The Death March
Death, it's the one certainty we have in life. Why are we so afraid?
I had been thinking such things for a while now. I guess that's what happens when you're a skeleton under your threadbare uniform walking through the jungle, the canopy of death hanging over you.
One-by-one we dropped off, our bodies lying in the thick foliage. As the seasons pass the bodies will decompose. They will be nothing but skeleton, their skulls smiling up as if to say "Ha! You couldn't save me! Now I'll haunt you forever!"
I don't have that long to go. I tell myself as the darkness rises and falls, light taking its place. I feel content, for the first time in many months all thirty of us slept with full stomachs. Thank God for Jim, his quick mind and nifty fingers. Even back when we were training he could steal like a shadow, known but never seen. He probably gave us a few more days.
Sweet thoughts are interrupted by the gruff voices of the Japanese soldiers.
"Get up!" they shout, "Stand in a line!"
I'm used to gruff wakeup calls but in the many months we had stumbled through the jungle we had never been told to line up. Soon we emerge, in a neat orderly fashion, just like how we were taught to back while we were training to show off our discipline and regalia. Yet there is no one to impress.

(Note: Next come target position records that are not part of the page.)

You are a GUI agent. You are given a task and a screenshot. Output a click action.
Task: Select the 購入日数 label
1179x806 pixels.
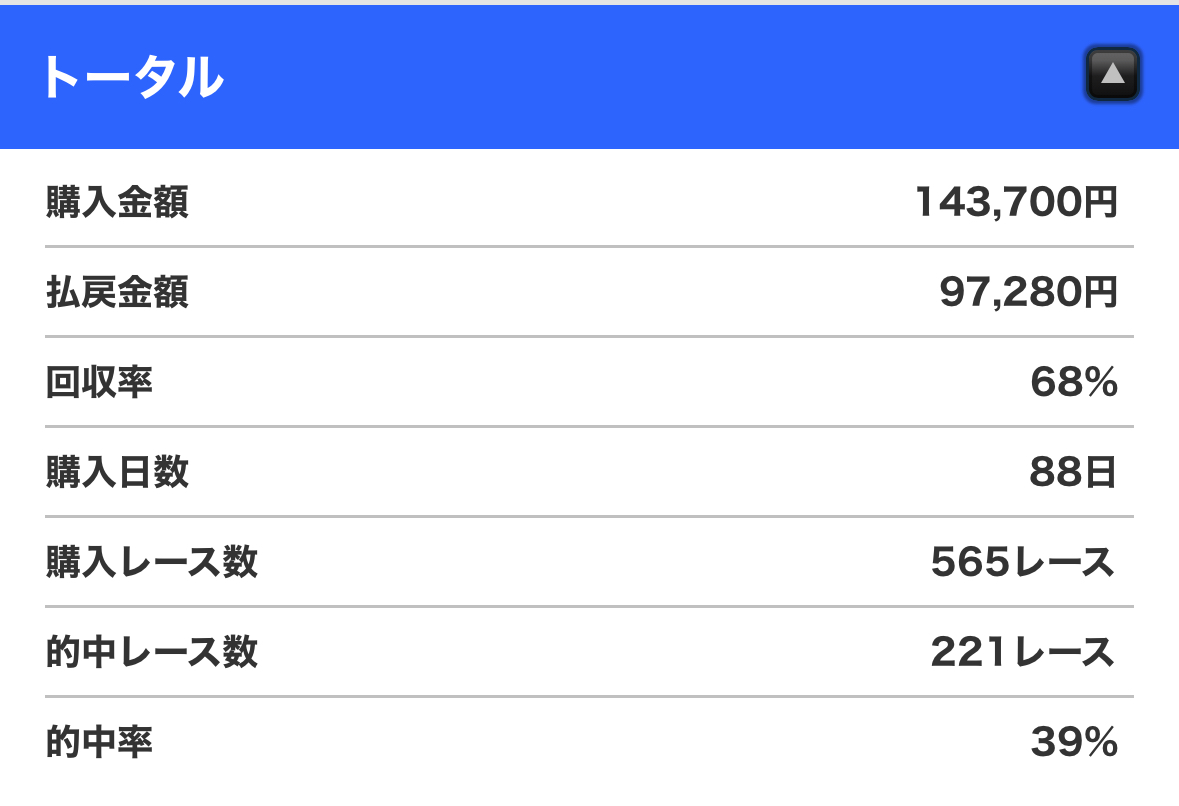117,473

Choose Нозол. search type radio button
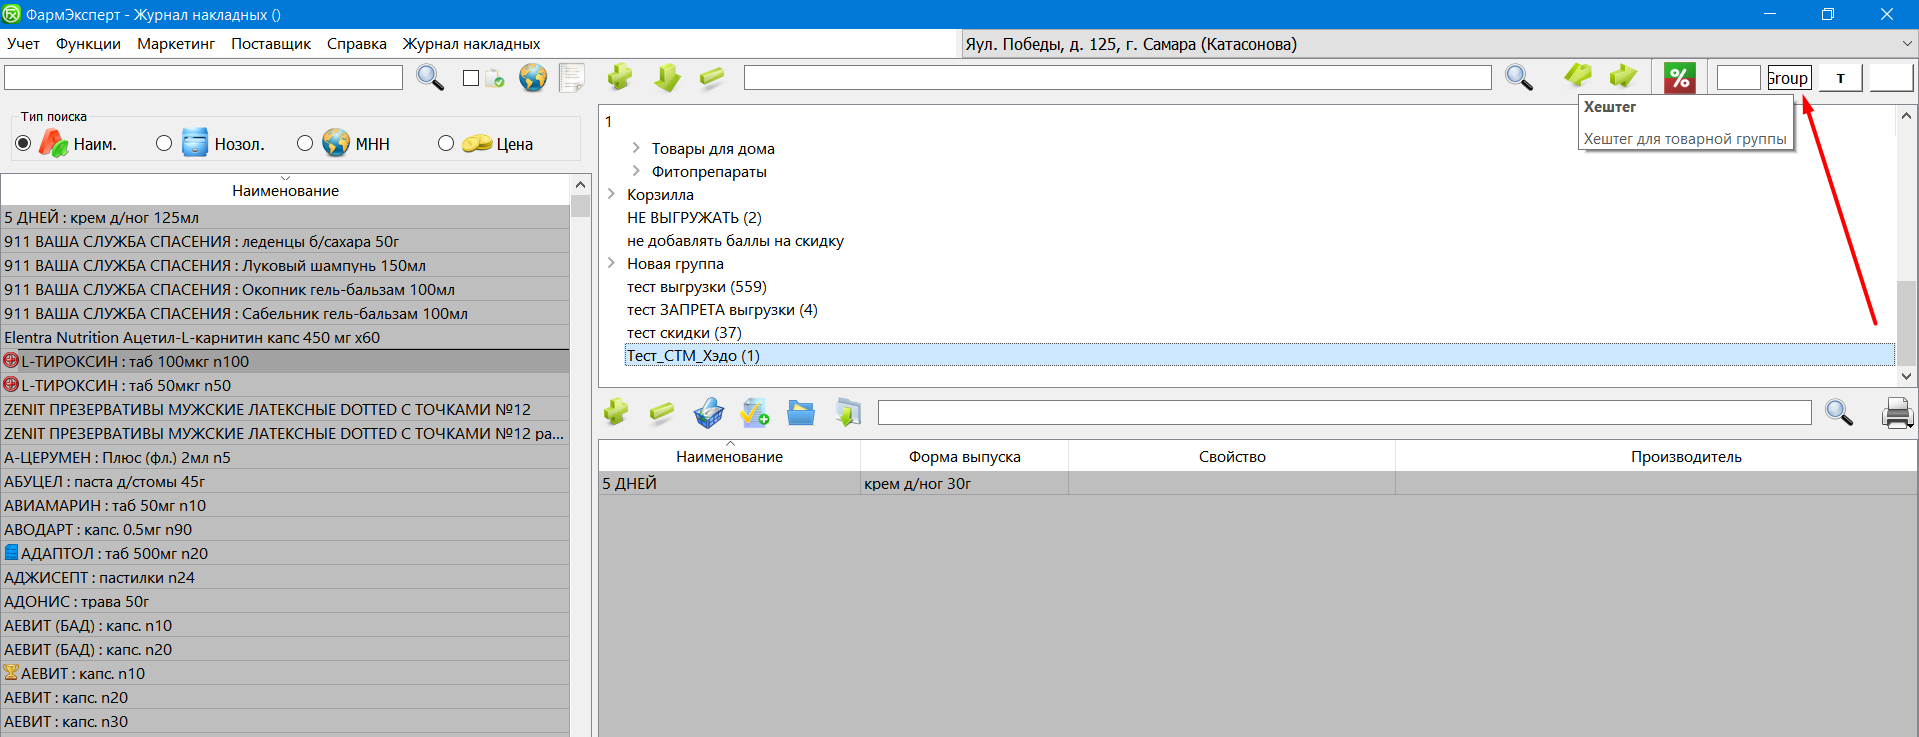164,144
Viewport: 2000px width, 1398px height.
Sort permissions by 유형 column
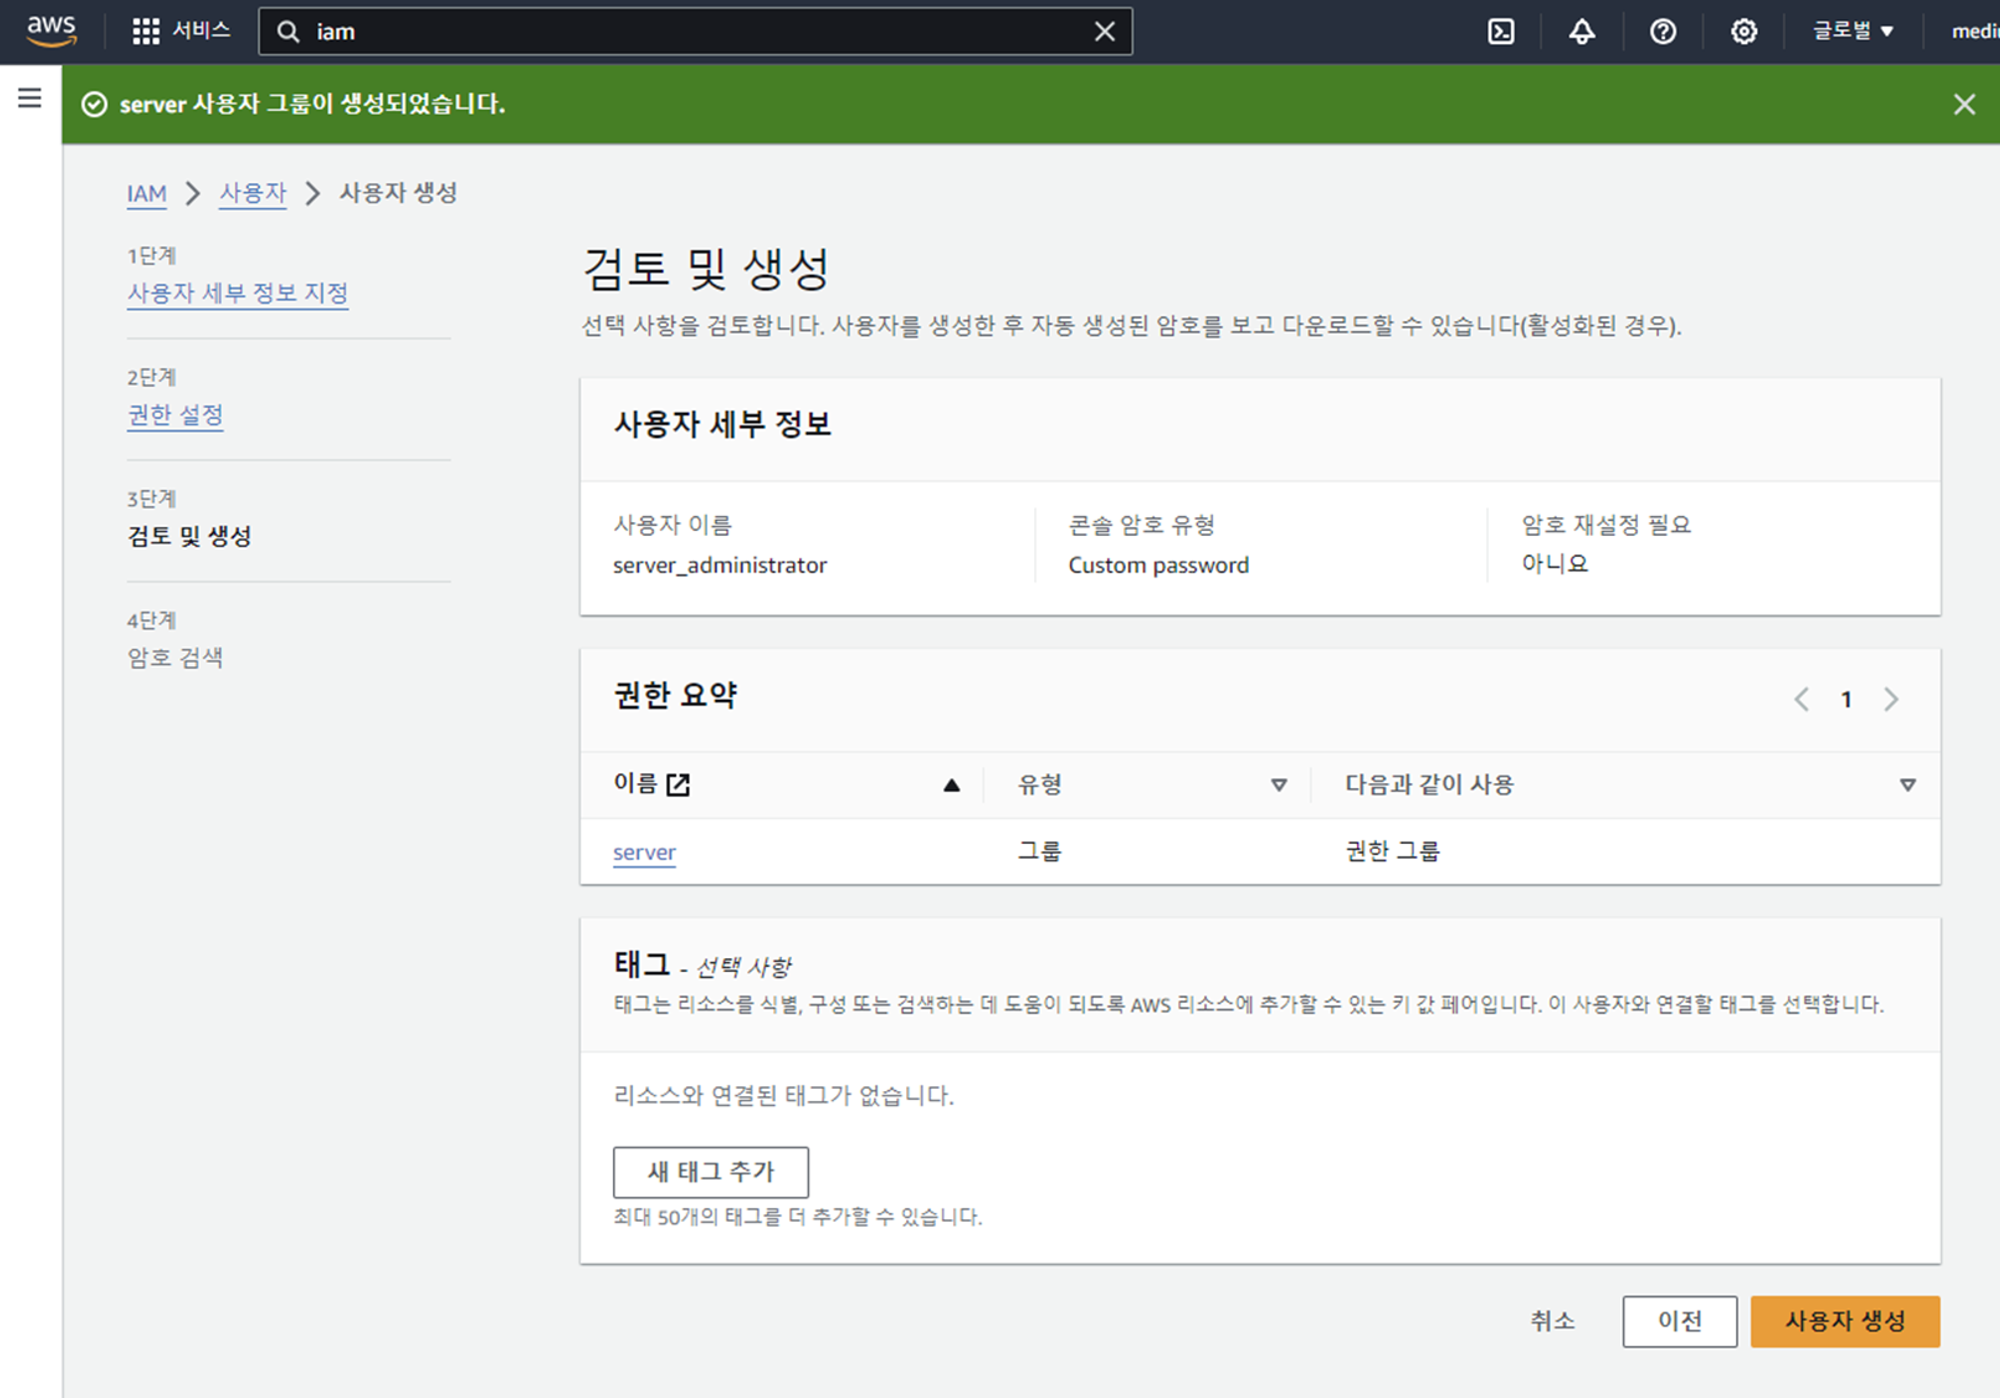point(1278,785)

I feel my hand rising to give salute but restrain myself. I'll never salute the enemy, not under any circumstances.
Officer Naoji walks back and forth along the line, blackening our already raging hearts with fear.
"One of you stole from us." He says with an accent. "Tell us who it was or I shoot you all."
Not one muscle moved. No sound could be heard except the blood pounding in our ears. Tension filled the air as thick as the humidity. No one dared reveal who it was, even though we all knew.
Jim was beside me. I know he showed no emotion. But on the inside I also know he is torn, between loyalty to his comrades and the fear of stepping forward.
Naoji strokes the gun at his side and it brings me too my senses. Conquering the fear inside me I step forward. He frowns; no doubt he was expecting our deaths. I'll not give them the satisfaction of killing all my comrades in one go because I want them to know we'll survive anything they throw at us.
I know Jim's face is full of disbelief, but I don't look at him. He must be tearing apart inside knowing that his friend took his place. But I don't want to see him die. I'm not ready for that.
What do I think as I kneel facing my comrades, wrists bound, the cool metal of the gun kissing my neck?
If death's the one certainty we have in life then why are we so afraid?